ボブちゃんが来た!
彼は4トントラックのゲートで降りてきました。
暗がりでよく見えないけど、間違いなくボブちゃんです。記憶の中のシルエットが現実として目の前に蘇りました。
宝塚から長旅ご苦労様です。
会いたかったわ〜
待ち焦がれたわ〜
急いで身支度して、着いたばかりのボブちゃんに起きてもらいます。
一発セル始動した4気筒のアイドリングは寒さで不安定。
ちょぴっとチョークを引いて元気になってもらいます。
カーボンサイレンサーの音は初耳ですが、それは声変わりと納得します。
ちょっと声が大きいけど、乾いた響きは悪くないし、イマドキの規則正しい綺麗なインジェクションには無い、安定性の無い振動がちょっと可愛いの。

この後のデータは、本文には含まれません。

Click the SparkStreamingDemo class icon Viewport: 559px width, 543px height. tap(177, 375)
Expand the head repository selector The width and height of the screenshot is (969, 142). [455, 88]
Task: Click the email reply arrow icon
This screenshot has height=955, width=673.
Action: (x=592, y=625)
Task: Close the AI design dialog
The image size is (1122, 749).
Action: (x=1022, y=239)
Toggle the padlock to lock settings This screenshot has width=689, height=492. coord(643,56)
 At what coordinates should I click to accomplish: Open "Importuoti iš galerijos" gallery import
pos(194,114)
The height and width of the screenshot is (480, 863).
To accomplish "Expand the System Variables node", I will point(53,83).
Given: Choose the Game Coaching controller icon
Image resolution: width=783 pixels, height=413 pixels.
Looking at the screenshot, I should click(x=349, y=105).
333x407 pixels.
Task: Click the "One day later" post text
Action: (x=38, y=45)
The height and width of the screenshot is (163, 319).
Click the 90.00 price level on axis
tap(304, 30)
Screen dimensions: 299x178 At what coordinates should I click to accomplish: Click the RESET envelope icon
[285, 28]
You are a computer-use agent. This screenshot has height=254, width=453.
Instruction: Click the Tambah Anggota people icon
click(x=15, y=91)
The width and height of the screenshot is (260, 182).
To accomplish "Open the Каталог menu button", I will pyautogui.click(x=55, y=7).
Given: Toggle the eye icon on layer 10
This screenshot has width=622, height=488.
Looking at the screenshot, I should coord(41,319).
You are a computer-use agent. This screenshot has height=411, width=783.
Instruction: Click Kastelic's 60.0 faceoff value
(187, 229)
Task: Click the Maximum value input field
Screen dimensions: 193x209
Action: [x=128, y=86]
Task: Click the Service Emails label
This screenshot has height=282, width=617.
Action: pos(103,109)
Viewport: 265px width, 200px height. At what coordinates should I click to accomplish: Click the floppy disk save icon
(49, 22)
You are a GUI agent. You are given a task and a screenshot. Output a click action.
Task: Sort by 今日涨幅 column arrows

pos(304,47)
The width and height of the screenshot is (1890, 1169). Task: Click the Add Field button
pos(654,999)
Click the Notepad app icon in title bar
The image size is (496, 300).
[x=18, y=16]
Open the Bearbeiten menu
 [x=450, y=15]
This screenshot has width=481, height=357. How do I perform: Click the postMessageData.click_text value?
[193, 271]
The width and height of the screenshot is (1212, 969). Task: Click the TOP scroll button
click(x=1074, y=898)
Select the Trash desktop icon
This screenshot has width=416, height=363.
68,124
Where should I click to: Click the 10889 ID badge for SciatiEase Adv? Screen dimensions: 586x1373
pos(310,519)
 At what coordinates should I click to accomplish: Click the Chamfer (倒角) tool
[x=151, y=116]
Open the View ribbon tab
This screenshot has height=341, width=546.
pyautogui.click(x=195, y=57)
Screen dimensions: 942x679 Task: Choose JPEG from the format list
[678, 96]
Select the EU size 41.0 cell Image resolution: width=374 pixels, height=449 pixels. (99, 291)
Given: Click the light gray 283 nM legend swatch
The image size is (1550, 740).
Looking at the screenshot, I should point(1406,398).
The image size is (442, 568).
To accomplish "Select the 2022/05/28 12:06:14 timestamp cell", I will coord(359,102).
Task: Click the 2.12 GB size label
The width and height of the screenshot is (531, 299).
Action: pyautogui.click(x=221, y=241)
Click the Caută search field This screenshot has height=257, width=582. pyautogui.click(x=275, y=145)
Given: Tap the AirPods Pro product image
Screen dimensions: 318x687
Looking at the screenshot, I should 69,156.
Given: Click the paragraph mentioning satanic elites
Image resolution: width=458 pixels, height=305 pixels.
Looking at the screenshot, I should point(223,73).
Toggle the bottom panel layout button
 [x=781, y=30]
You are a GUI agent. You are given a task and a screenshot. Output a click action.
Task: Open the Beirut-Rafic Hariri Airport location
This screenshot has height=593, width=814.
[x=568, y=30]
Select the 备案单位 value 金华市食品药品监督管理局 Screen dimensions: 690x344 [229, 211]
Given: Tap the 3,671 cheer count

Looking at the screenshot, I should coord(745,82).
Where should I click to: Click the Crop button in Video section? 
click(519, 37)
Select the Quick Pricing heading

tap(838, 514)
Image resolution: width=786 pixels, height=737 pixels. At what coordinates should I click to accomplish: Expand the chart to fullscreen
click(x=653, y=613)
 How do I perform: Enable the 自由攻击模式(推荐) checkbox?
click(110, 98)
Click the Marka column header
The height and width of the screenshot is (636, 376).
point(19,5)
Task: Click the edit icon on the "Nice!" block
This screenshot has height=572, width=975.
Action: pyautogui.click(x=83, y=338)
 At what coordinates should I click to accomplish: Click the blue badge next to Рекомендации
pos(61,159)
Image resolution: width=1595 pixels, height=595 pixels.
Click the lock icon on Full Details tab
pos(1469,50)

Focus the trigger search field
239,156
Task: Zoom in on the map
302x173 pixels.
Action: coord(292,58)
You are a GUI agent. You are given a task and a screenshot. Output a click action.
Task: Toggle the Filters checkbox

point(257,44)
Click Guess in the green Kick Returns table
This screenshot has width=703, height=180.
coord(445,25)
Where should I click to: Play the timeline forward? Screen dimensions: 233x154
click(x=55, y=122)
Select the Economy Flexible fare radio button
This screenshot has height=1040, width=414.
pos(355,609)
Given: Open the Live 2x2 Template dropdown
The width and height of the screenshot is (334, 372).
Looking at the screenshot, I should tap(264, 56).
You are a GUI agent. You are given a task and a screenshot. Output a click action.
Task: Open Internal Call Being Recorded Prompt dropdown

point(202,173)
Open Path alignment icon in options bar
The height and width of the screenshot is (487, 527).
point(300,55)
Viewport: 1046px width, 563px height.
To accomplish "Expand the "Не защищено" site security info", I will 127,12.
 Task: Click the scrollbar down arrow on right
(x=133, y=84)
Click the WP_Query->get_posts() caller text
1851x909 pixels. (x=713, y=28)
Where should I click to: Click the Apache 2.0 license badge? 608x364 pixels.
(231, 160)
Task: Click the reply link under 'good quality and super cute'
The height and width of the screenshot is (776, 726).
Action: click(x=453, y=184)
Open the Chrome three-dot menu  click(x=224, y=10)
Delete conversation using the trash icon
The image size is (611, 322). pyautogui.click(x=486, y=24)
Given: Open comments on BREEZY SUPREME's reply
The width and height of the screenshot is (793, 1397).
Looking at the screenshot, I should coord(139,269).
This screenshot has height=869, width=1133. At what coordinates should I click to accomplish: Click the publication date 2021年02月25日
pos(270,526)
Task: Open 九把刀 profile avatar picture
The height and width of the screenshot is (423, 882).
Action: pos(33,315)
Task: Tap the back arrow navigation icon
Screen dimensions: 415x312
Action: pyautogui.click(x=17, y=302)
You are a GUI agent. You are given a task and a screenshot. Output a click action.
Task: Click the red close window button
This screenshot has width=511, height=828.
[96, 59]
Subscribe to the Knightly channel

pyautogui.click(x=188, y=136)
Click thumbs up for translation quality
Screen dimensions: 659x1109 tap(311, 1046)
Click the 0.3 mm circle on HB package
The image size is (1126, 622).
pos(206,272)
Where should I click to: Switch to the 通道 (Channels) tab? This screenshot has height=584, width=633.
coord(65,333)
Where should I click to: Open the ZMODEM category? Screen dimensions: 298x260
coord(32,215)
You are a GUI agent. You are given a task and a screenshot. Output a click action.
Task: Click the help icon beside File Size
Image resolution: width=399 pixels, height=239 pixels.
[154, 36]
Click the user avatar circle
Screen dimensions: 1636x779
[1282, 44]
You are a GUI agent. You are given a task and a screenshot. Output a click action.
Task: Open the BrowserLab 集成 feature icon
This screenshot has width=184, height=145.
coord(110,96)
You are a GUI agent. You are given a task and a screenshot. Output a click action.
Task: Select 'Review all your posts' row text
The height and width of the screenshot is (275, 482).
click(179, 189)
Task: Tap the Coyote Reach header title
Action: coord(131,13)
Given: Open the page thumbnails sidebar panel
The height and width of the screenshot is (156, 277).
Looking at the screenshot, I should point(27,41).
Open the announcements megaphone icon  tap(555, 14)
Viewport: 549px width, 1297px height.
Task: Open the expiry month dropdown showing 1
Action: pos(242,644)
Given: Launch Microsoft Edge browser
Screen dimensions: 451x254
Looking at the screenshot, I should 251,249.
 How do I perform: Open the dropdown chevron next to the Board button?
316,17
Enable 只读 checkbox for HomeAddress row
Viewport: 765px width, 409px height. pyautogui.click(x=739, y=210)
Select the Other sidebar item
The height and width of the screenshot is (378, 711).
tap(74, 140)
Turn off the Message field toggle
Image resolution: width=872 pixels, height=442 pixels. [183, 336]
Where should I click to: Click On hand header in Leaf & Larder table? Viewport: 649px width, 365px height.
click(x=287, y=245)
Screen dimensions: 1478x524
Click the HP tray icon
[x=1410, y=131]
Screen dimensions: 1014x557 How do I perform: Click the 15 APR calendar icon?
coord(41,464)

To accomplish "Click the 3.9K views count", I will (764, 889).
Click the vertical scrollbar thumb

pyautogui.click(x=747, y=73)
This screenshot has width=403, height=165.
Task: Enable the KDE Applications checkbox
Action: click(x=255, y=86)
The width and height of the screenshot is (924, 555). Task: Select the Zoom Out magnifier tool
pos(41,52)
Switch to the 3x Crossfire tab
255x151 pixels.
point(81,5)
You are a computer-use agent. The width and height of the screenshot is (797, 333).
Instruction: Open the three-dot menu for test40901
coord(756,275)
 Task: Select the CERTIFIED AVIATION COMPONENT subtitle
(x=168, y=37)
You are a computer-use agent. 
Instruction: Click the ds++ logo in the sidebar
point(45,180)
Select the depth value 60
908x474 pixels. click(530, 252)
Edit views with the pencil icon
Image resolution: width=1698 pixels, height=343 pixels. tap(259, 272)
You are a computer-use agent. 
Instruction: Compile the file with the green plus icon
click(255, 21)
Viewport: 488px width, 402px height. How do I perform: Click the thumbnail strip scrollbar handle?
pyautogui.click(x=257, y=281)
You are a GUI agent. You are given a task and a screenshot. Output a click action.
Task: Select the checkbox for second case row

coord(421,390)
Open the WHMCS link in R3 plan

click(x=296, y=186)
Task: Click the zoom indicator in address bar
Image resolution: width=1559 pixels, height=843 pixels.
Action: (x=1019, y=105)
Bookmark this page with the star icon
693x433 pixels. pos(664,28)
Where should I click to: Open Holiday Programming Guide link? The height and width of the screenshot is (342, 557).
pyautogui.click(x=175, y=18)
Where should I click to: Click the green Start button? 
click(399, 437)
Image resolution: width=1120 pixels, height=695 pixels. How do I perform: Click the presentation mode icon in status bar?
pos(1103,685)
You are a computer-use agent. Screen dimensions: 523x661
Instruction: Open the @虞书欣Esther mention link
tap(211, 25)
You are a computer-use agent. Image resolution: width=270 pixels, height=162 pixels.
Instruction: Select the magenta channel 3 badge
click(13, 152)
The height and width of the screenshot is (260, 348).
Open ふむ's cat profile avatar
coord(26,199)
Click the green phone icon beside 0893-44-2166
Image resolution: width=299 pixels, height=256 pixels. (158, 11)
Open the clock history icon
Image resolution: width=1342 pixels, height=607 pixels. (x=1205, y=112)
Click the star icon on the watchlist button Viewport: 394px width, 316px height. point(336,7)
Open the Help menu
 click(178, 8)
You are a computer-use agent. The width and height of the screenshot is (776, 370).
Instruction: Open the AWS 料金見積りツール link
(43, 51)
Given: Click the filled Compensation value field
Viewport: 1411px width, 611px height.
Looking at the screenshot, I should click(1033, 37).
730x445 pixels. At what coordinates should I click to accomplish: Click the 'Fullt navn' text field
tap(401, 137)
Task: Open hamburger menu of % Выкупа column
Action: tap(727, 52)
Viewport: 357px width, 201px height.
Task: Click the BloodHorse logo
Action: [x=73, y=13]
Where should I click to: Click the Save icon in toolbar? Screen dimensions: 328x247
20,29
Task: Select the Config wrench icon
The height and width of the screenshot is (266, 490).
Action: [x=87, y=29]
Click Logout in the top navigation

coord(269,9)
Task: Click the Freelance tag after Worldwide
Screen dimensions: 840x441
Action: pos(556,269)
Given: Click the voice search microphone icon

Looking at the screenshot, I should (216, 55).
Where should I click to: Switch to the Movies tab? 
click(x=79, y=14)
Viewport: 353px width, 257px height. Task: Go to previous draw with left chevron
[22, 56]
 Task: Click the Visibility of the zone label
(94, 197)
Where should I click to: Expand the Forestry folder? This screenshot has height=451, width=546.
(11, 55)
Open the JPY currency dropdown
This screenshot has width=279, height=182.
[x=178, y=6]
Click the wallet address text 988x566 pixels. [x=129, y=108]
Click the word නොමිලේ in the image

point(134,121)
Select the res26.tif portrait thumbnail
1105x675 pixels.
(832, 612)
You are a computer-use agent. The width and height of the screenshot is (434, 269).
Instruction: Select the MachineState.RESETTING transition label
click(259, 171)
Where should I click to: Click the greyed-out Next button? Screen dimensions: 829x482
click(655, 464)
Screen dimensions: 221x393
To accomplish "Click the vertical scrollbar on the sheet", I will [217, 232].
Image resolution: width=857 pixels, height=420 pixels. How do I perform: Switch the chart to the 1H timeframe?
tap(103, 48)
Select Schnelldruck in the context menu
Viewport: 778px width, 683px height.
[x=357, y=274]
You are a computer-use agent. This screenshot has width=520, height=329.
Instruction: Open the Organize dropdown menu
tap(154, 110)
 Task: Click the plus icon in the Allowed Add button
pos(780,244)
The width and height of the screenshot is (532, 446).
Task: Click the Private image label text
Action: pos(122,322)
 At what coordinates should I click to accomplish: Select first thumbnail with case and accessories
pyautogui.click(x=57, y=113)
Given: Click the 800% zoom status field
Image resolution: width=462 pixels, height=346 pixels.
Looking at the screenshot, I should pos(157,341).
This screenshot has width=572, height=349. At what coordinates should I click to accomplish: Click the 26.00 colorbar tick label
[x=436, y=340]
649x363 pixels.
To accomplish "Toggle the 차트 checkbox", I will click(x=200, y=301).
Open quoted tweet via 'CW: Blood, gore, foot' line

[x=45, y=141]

新調したヘルメットをかぶり、ゴアテックスのウインターグローブをはめます。
乗せて!
と彼に声をかけて跨ります。
両脚が地面に…?
あれ?
踵まで着くね。
脚伸びた?
伸びねーよ。
扁平率の違うタイヤの影響ね。
ドキドキした気持ちが安心感に変わります。
懐かしい。
いきなり馴染んだわ。
さあ、どこへ行こうか。
どこでもいい。
懐かしさと、相変わらずの荒々しさと、
美しいシルエットに暫し酔います。
酔いました。
痺れました。
濡れました。
初めて会った16年前の緊張感とはちょっと違った気恥ずかしさに包まれて、交通量が少なくなった都心の道で、再会したばかりの彼とデートを楽しみました。
大切にするわ。
仲良くしてね。
ボブちゃん大好きよ。
お帰りなさい!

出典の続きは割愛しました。